Is Now The Right Time To Buy Aeterna Zentaris Inc (TSE:AEZS)?

Looking at Aeterna Zentaris Inc’s (TSX:AEZS) fundamentals some investors are wondering if its last closing price of CA$2.29 represents a good value for money for this high growth stock. Let’s take a look at some key metrics to determine whether there’s any value here for current and potential future investors. View our latest analysis for Aeterna Zentaris

Exciting times ahead?

One reason why investors are attracted to AEZS is the high growth potential in the near future. Expectations from 2 analysts are extremely bullish with earnings per share estimated to rise from today’s level of $0.112 to $0.239 over the next three years. On average, this leads to a growth rate of 23.87% each year, which illustrates a highly optimistic outlook in the near term.

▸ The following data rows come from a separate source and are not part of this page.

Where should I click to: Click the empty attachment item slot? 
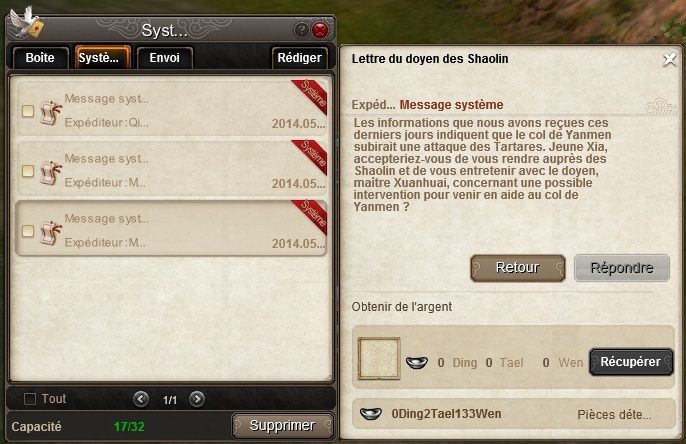click(379, 358)
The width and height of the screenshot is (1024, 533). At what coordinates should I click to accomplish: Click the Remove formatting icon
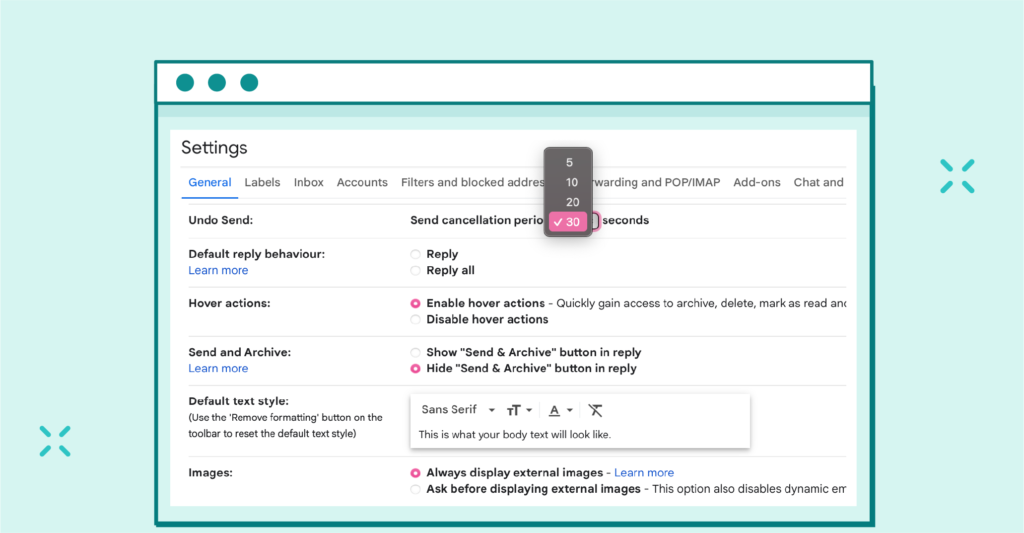596,410
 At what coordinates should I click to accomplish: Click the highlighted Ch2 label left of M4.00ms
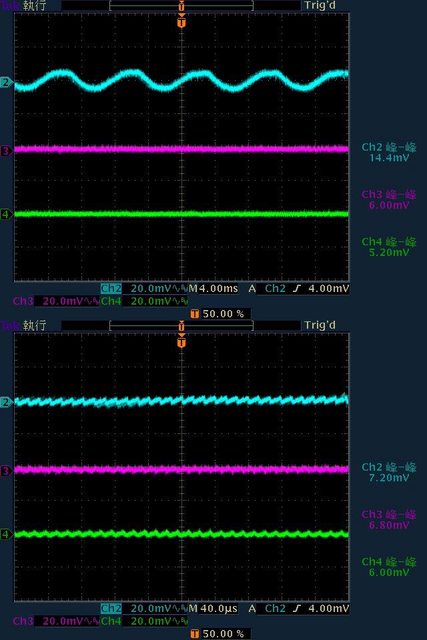click(111, 289)
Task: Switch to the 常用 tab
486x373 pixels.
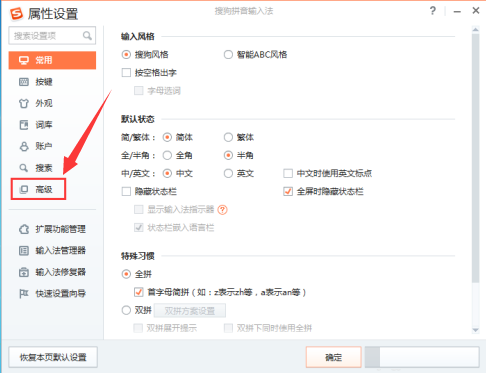Action: pyautogui.click(x=52, y=60)
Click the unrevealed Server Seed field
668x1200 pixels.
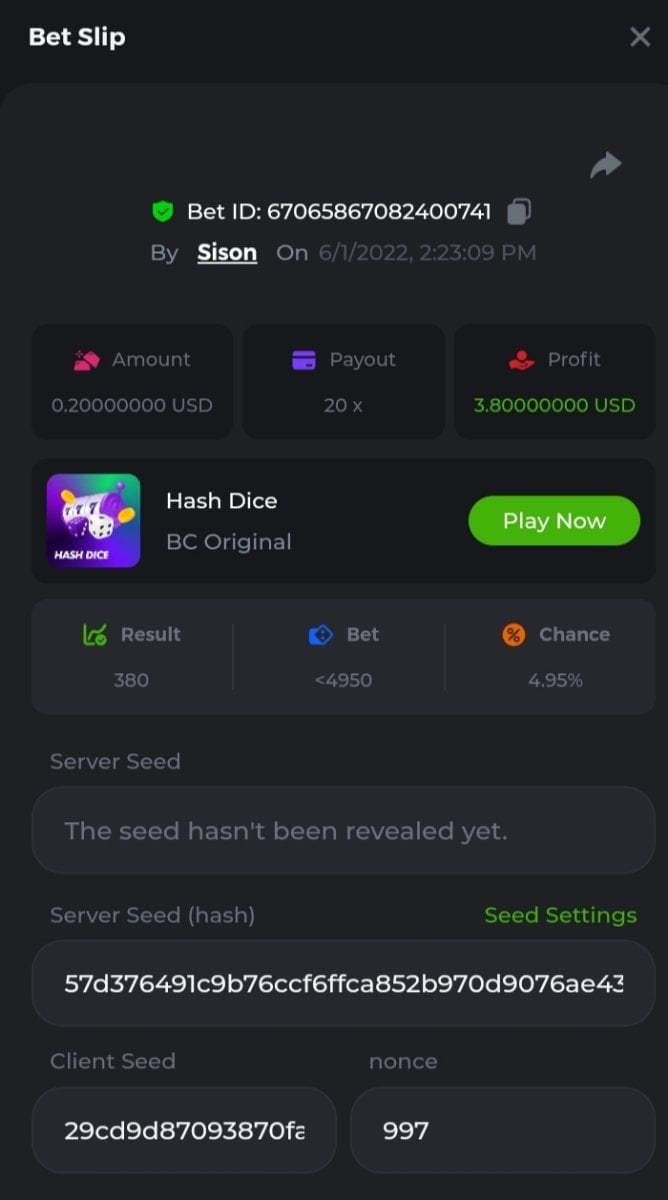[x=343, y=830]
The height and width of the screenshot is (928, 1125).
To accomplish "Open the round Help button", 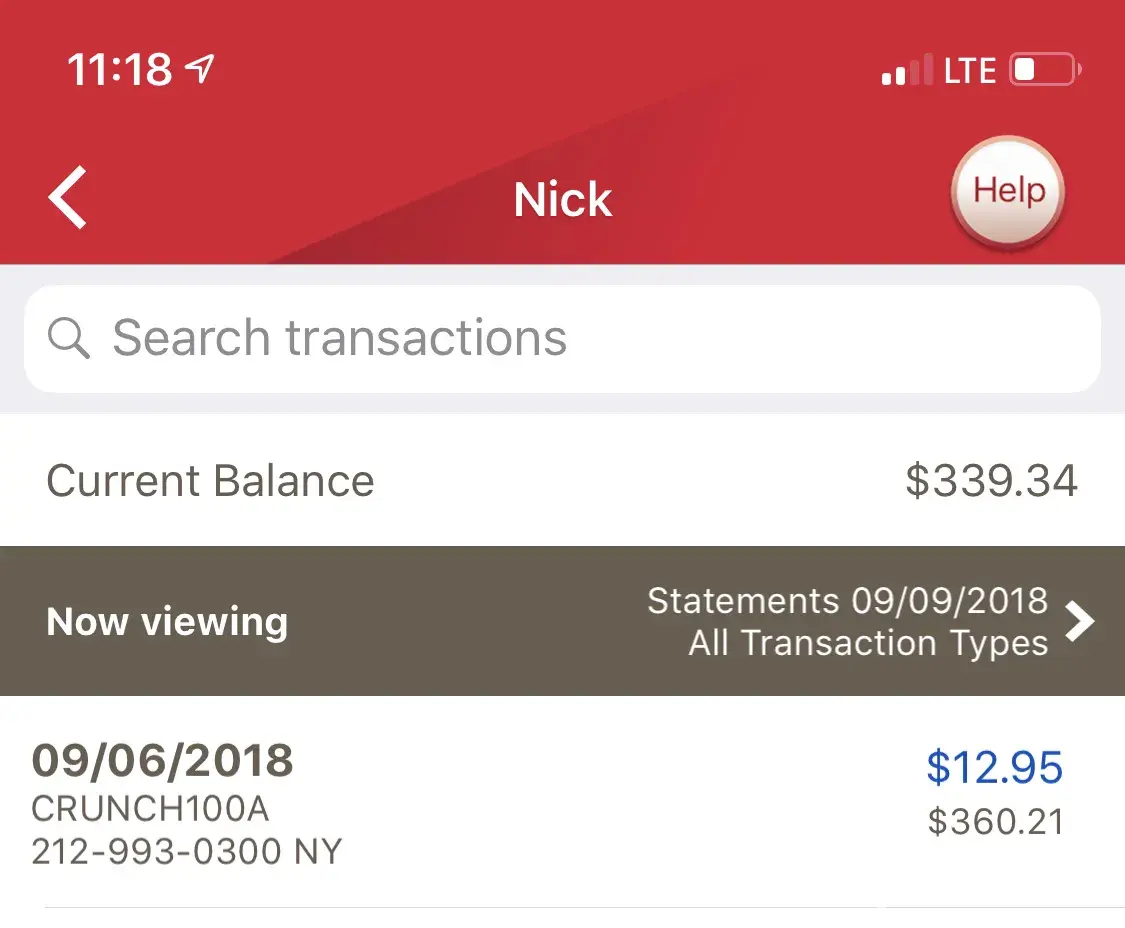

Is AEZS available at a good price after accounting for its growth?

Aeterna Zentaris is available at a price-to-earnings ratio of 15.82x, showing us it is overvalued compared to the CA market average ratio of 15.72x , and undervalued based on its latest annual earnings update compared to the biotechs average of 25.39x .

TSX:AEZS PE PEG Gauge May 9th 18
TSX:AEZS PE PEG Gauge May 9th 18

Given that AEZS’s price-to-earnings of 15.82x lies below the industry average, this already indicates that the company could be potentially undervalued. But, seeing as Aeterna Zentaris is perceived as a high-growth stock, we must also account for its earnings growth, which is captured in the PEG ratio. A PE ratio of 15.82x and expected year-on-year earnings growth of 23.87% give Aeterna Zentaris a very low PEG ratio of 0.66x. This means that, when we account for Aeterna Zentaris’s growth, the stock can be viewed as relatively cheap , based on fundamental analysis.

What this means for you:

AEZS’s current undervaluation could signal a potential buying opportunity to increase your exposure to the stock, or it you’re a potential investor, now may be the right time to buy. However, basing your investment decision off one metric alone is certainly not sufficient. There are many things I have not taken into account in this article and the PEG ratio is very one-dimensional. If you have not done so already, I highly recommend you to complete your research by taking a look at the following:

  1. Financial Health: Is AEZS’s operations financially sustainable? Balance sheets can be hard to analyze, which is why we’ve done it for you. Check out our financial health checks here.
  2. Past Track Record: Has AEZS been consistently performing well irrespective of the ups and downs in the market? Go into more detail in the past performance analysis and take a look at the free visual representations of AEZS’s historicals for more clarity.
  3. Other High-Performing Stocks: Are there other stocks that provide better prospects with proven track records? Explore our free list of these great stocks here.